Tuesday, December 06, 2005

Back from Paris

After just a weekend in France, I always find myself reflecting on what they do differently there. I am definitively Francophile and love to visit. Partly its a food thing, partly a culture thing. I must be one of the few genuine lovers of France who also feels very warmly about America.

However, I am always struck by how badly maintained many French churches are. In England, even the humblest parish church is kept in very good nick, especially in smaller towns and villages. The material legacy that the Church of England inherited in the sixteenth century has, after the initial iconoclasm, been carefully looked after. In contrast, many French churches appear moth eaten, badly lit and in need of a good clean. I suppose this is largely to do with money. Despite all the moaning, the Church of England has plenty of it. The French Catholic Church probably doesn't. I expect this is something to do with the appropriations that took place in the revolutionary era.
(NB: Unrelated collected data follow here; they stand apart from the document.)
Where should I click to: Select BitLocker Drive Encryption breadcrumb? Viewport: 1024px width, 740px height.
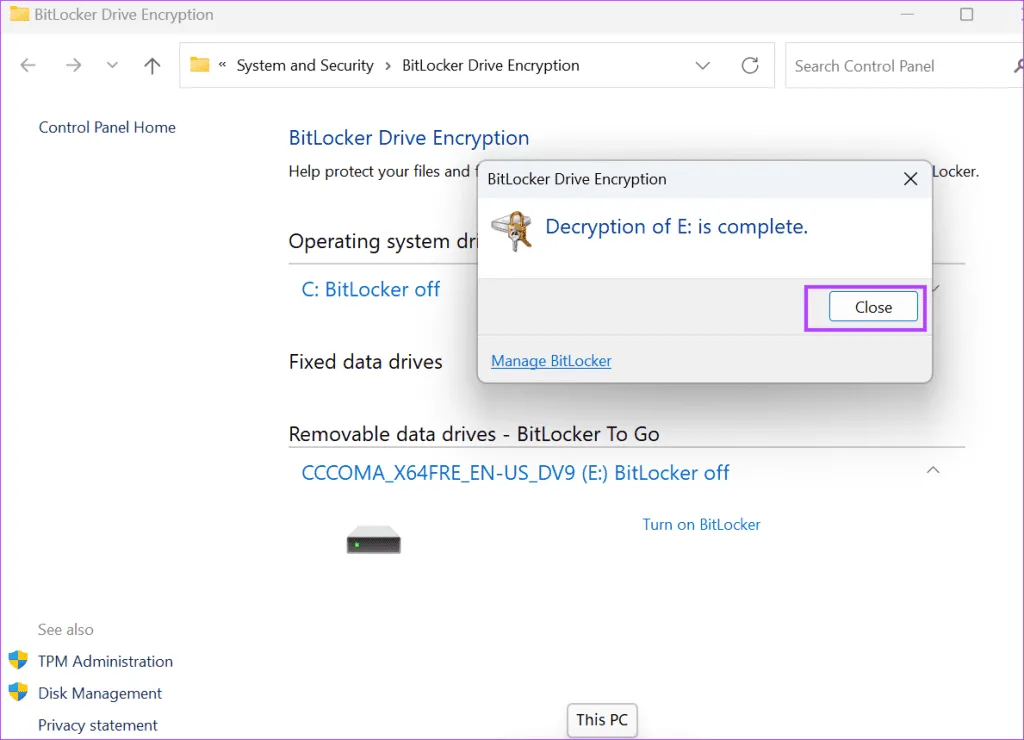click(x=490, y=66)
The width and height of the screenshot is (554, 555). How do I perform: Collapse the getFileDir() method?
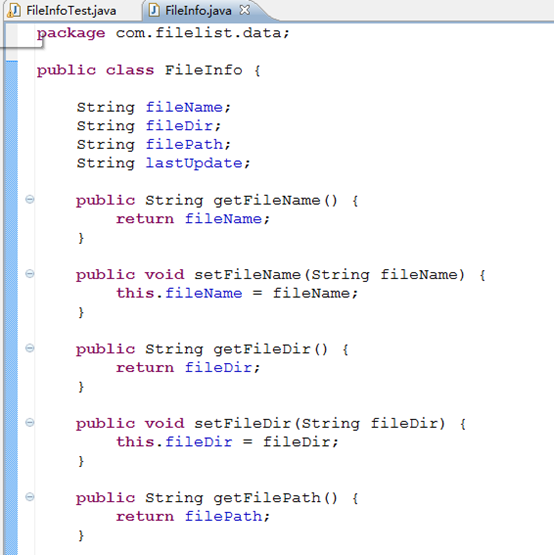pos(30,348)
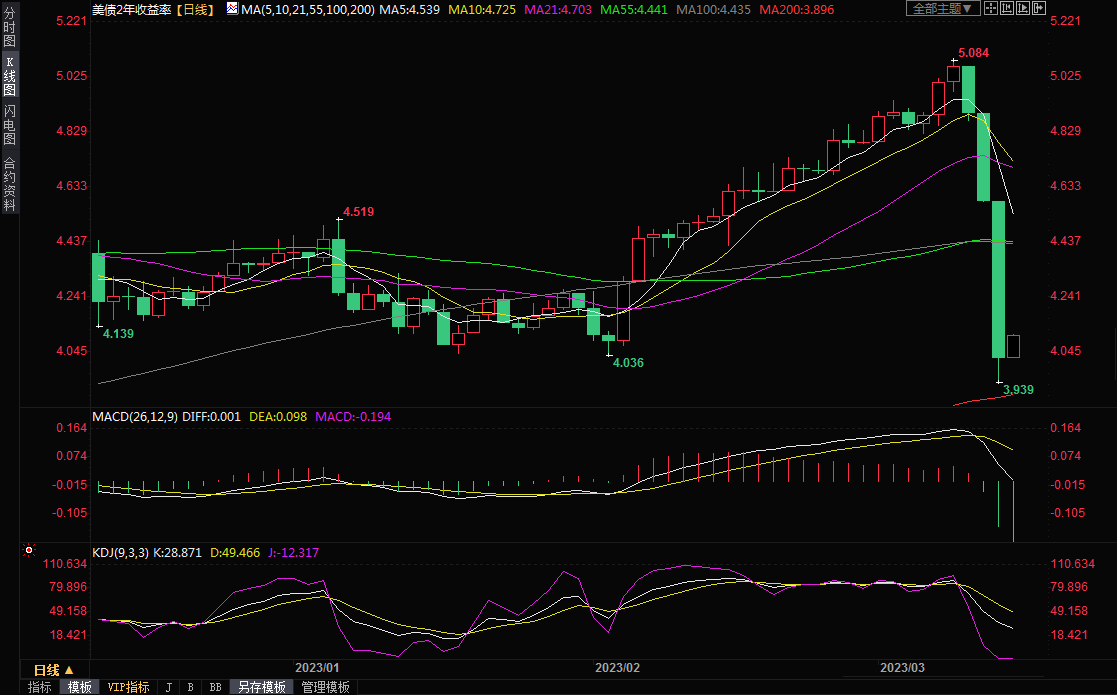Image resolution: width=1117 pixels, height=695 pixels.
Task: Click the small red icon left of KDJ
Action: 28,551
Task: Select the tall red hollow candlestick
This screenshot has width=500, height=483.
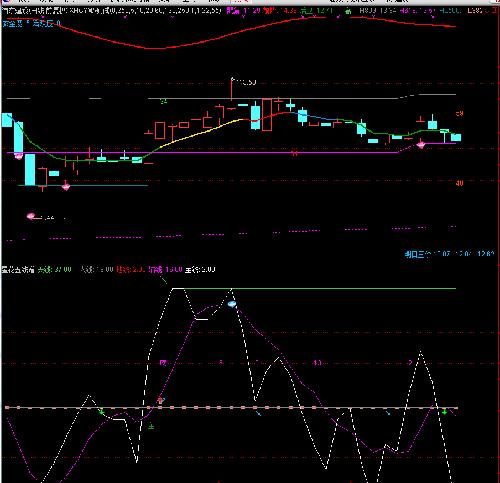Action: (267, 115)
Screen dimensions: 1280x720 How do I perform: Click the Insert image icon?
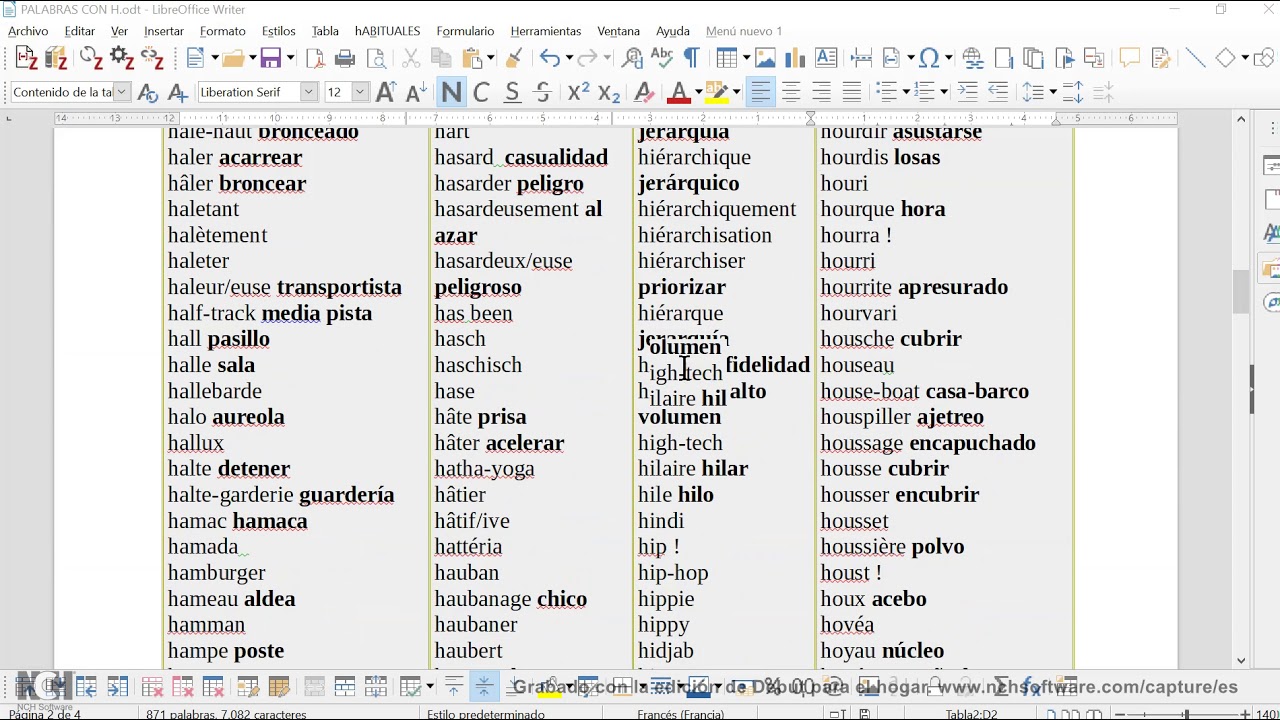pyautogui.click(x=765, y=58)
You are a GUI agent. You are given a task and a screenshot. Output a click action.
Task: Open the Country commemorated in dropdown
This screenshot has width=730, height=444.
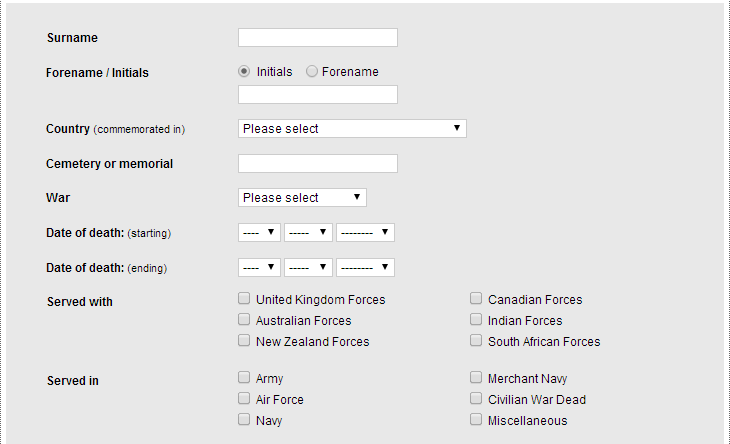(x=352, y=128)
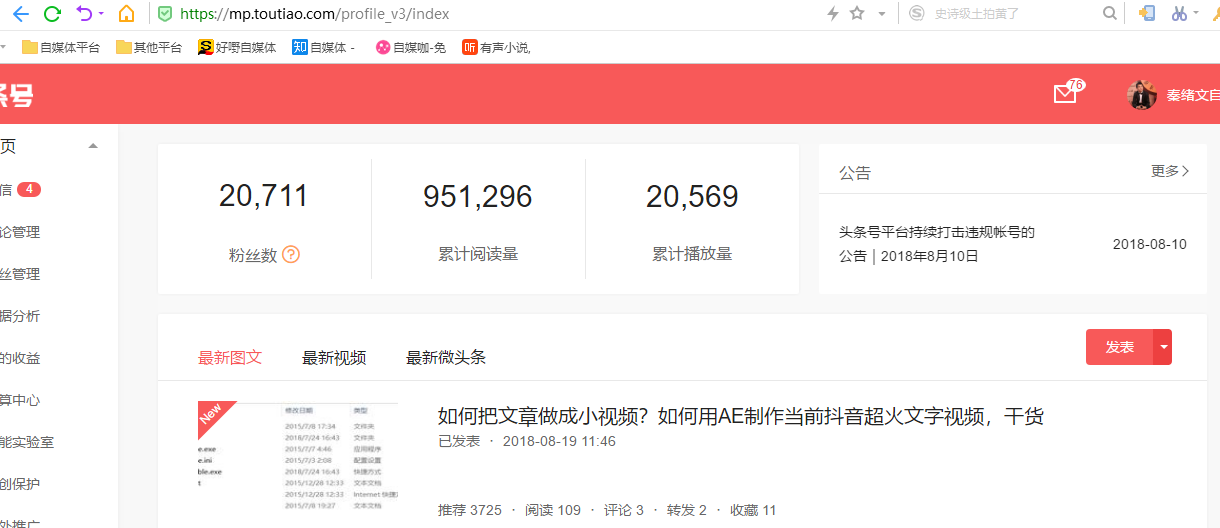Click the user profile avatar

(1142, 95)
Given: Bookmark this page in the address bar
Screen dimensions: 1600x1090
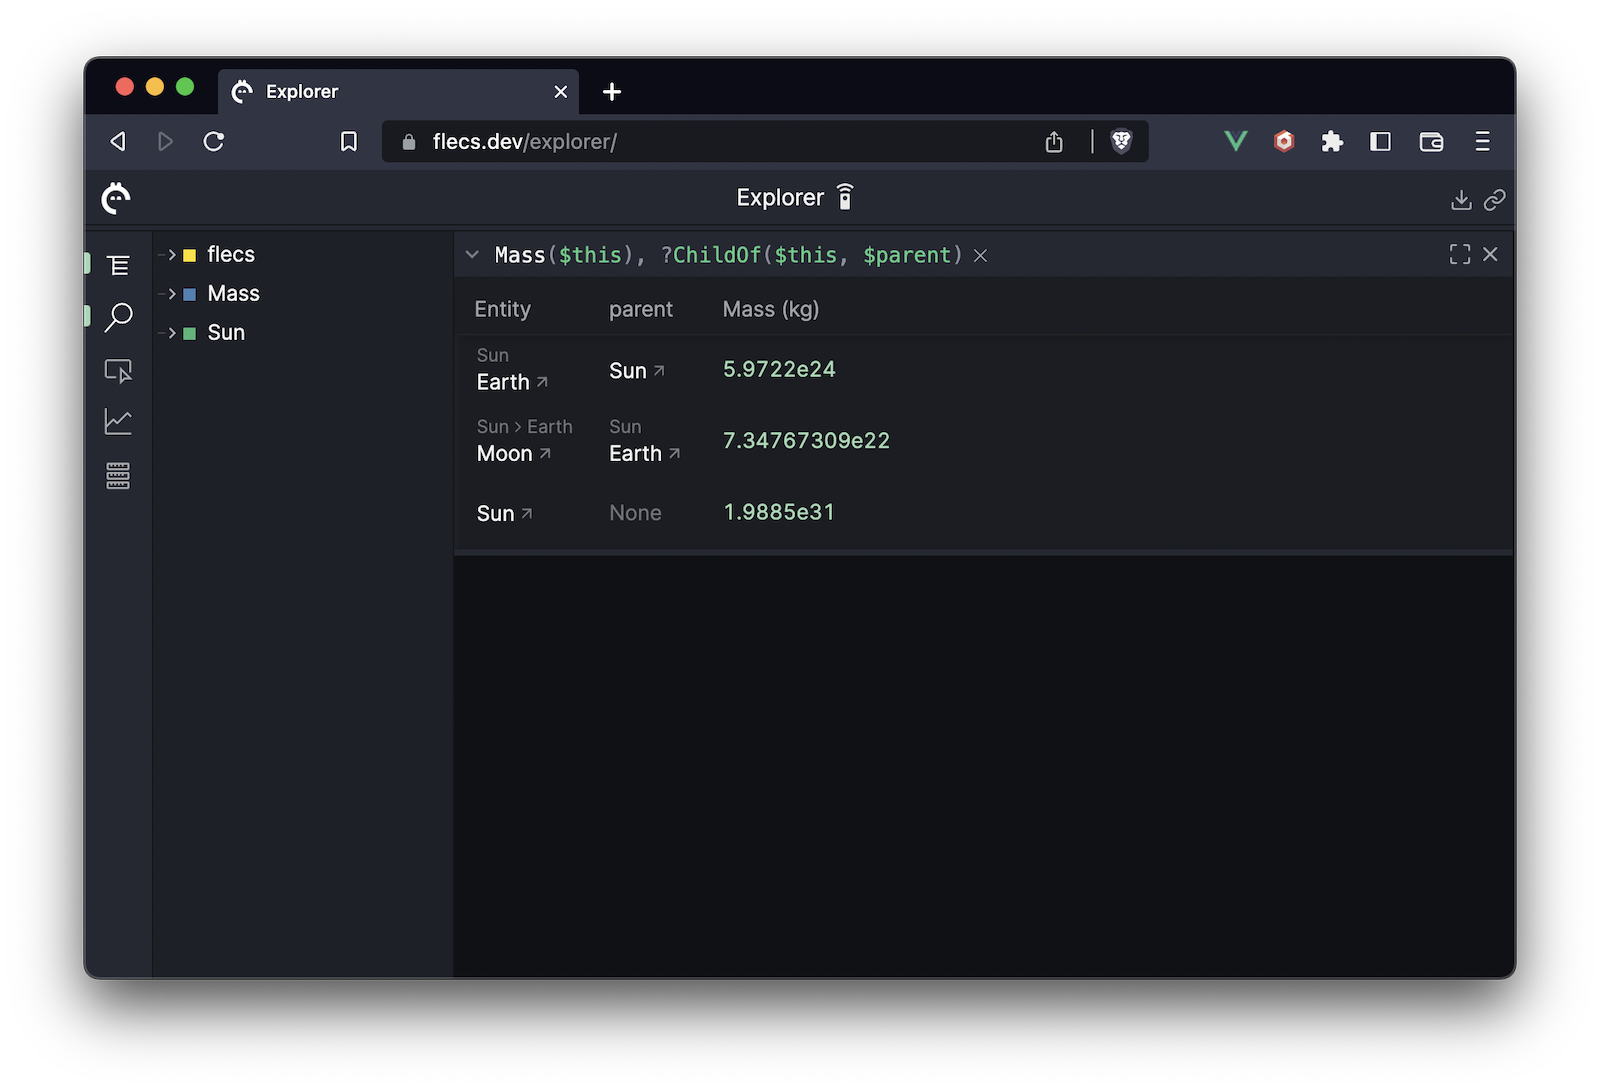Looking at the screenshot, I should [349, 142].
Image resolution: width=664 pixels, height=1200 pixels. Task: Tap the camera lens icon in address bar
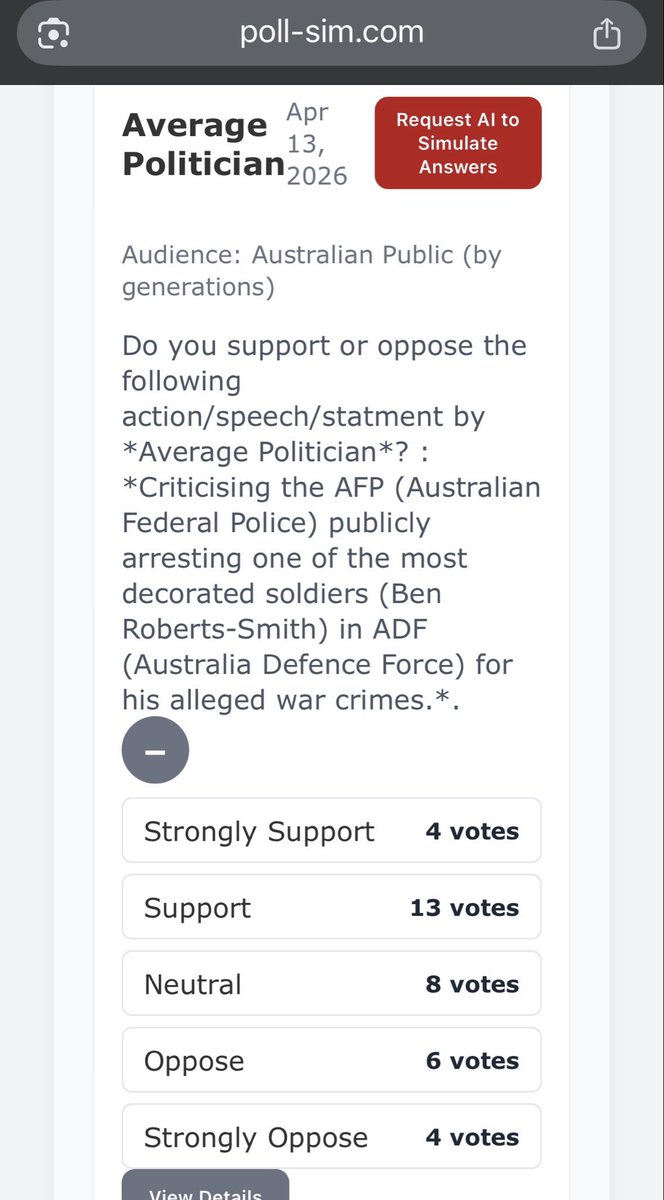(51, 35)

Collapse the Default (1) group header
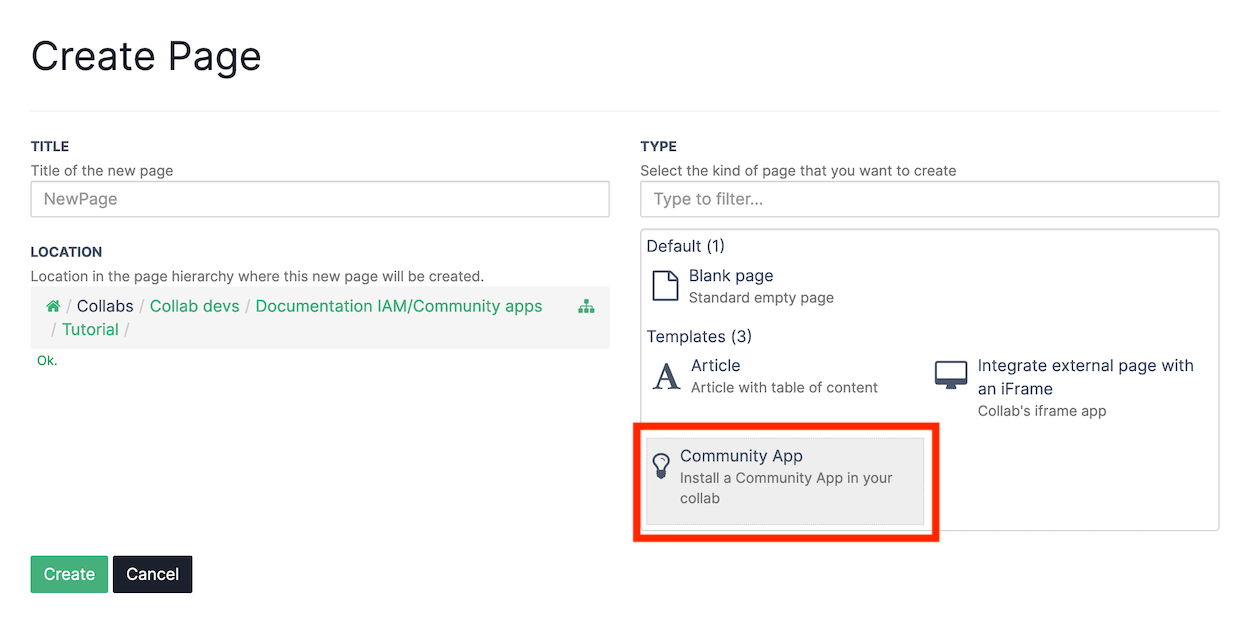click(x=686, y=246)
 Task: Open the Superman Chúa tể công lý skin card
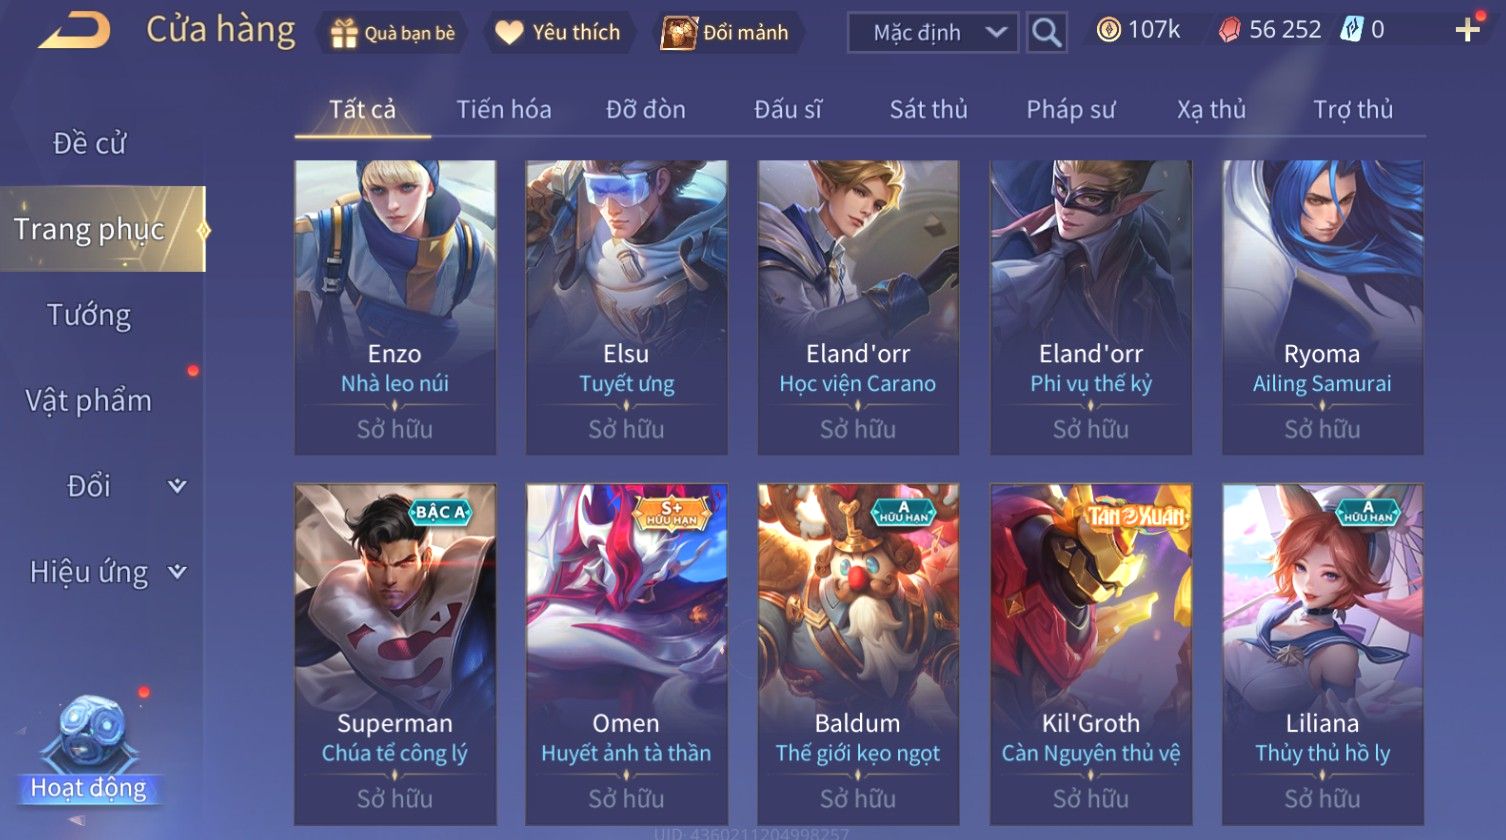click(395, 655)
Some large Parisian churches, like the Dome and Pantheon are secular rather than religious building even today (both are really glorified mausoleums to the deserving and not deserving).

Conversely, the great Cathedral of Notre Dame has been given a serious face lift. The west front is spanking new. This is not just a clean-up but a full scale restoration that has caused some controversy. Commentators such as Brian Sewell think that the patina of grime lent the building a dignity that its newly scrubbed incarnation lacks. Here are pictures of the old grimy version and the new clean look. Personally, I'm all for the restoration.